I think you underestimate the extent to which lower class Americans grow up with distorted world views. To you it is obvious not to spend money on beer and cigarettes or whatever, but these choices are made little-by-little based on social queues from admired people. They then form habits which are extremely hard to undo. For lower class, young American men, the admired people in their lives might be 20-something macho men who get women but don’t exhibit sustainable virtues. Maybe your older sister’s boyfriend is an occassional security guard/ occassional drug dealer, but your dad isn’t in the picture, and the boyfriend helped fix your fan, tells hilarious jokes and treats you with respect. You’ll do what he does and not think anything wrong with it.
Clay
Feb 3 2012 at 11:21am
PowerPoint? I thought the real intellectuals that cared about proper formatting and typesetting used LaTeX? Or is that just math majors?
Fateh
Feb 7 2012 at 1:29am
I agree with Lewis here. And also that the above situation isn’t practical at all. Because you never know the circumstances in each persons life that shaped it and eventually brought him or her to the current position. On the face of it, a person might seem undeserving but you might find a deep-seated reason for having made the seemingly stupid choice that is responsible for the current situation. I think it is impossible to make the judgement here.

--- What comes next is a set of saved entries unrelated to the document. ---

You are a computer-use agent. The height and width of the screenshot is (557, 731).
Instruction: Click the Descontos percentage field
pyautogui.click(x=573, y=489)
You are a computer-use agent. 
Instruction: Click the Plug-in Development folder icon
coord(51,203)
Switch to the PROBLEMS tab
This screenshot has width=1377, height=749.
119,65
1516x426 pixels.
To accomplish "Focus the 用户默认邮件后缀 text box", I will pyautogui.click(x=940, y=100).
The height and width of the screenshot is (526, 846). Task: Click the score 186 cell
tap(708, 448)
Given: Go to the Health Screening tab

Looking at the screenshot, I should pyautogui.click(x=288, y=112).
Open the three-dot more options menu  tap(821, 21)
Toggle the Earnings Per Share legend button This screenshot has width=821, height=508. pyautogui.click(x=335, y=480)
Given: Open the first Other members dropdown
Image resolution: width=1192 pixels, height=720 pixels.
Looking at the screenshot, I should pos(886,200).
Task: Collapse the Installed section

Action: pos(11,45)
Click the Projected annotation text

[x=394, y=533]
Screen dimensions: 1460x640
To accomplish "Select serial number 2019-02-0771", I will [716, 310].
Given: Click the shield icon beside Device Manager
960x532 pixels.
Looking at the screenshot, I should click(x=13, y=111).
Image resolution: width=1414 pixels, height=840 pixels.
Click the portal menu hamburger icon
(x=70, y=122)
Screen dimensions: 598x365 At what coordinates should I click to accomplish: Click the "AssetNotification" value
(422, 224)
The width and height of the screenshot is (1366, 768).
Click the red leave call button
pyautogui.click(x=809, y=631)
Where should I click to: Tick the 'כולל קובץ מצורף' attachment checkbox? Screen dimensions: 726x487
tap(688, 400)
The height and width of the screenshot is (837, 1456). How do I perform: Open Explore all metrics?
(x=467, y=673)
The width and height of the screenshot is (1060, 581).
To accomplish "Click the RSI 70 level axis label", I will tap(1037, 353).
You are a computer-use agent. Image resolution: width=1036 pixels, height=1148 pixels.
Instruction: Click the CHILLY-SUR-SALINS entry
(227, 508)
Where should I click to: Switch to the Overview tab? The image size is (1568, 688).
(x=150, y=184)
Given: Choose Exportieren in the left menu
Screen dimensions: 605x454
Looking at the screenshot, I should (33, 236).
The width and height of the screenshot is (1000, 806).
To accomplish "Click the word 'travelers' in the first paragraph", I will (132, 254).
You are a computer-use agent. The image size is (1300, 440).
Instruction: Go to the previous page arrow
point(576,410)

Also, even if assuming we could separate, are we going to ignore the undeserving poor altogether? I believe each person deserves a second chance, and each person has some innate goodness/talent in him, and society has a moral obligation to try and help such a person. After all,too err is to be human.
But there is a case for increasing third world aid because no doubt..the need their is far greater than the need in the first world
ParentAdvocate
Feb 18 2012 at 11:51pm
So many good things about this article. And, similar to other types of content like it, there is always something else to be added in the comments section. Mostly, I like to frame these conversations around policy issues in order to get to the “Why”?
I mostly fault three Presidents: FDR, LBJ, and Clinton, for the messes that have been created where the poor are concerned. LBJ in particular did tremendous harm with his “War on Poverty” and had that never come about, I’m convinced that we would have avoided a LOT of problems, especially when we get into the topic of irresponsible parenting, which I think you could derive from incentives created for single parenting from LBJ’s era, and further heightened under Clinton with Welfare reform.